Им снова овладело безудержное веселье. Дом уплывал, уже скрываясь за лесом, и Женя едва удержала Юру, который карабкался на сосну, чтобы посмотреть еще…
Когда дом исчез, они с минуту стояли молча, улыбаясь и глядя друг на друга взбудораженными, шальными от виденного глазами. Потом заговорили громко, хохоча, перебивая друг друга, восторженно вспоминая все подробности, и не заметили, как пришли в медпункт.

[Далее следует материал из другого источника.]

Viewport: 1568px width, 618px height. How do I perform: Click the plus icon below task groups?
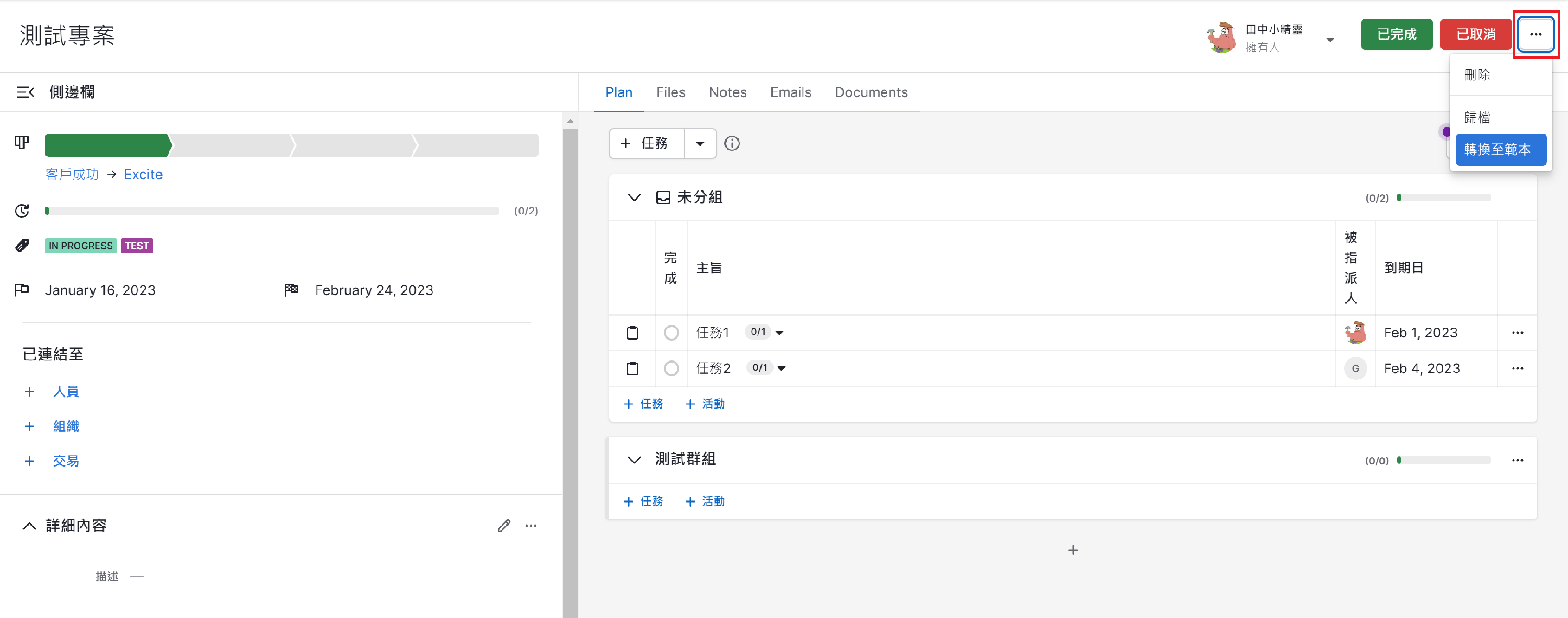(x=1073, y=550)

Едва они переступили порог, как в репродукторе что-то зашуршало и через секунду знакомый, но на этот раз очень ехидный голос академика Андрюхина медленно произнес:
— «Нет повести печальнее на свете, чем повесть о Ромео и Джульетте…» Товарищ Сергеев, зайдите ко мне.
— Вот черт! — вырвалось у Юры, когда он невольно оглядывался по сторонам, отыскивая академика.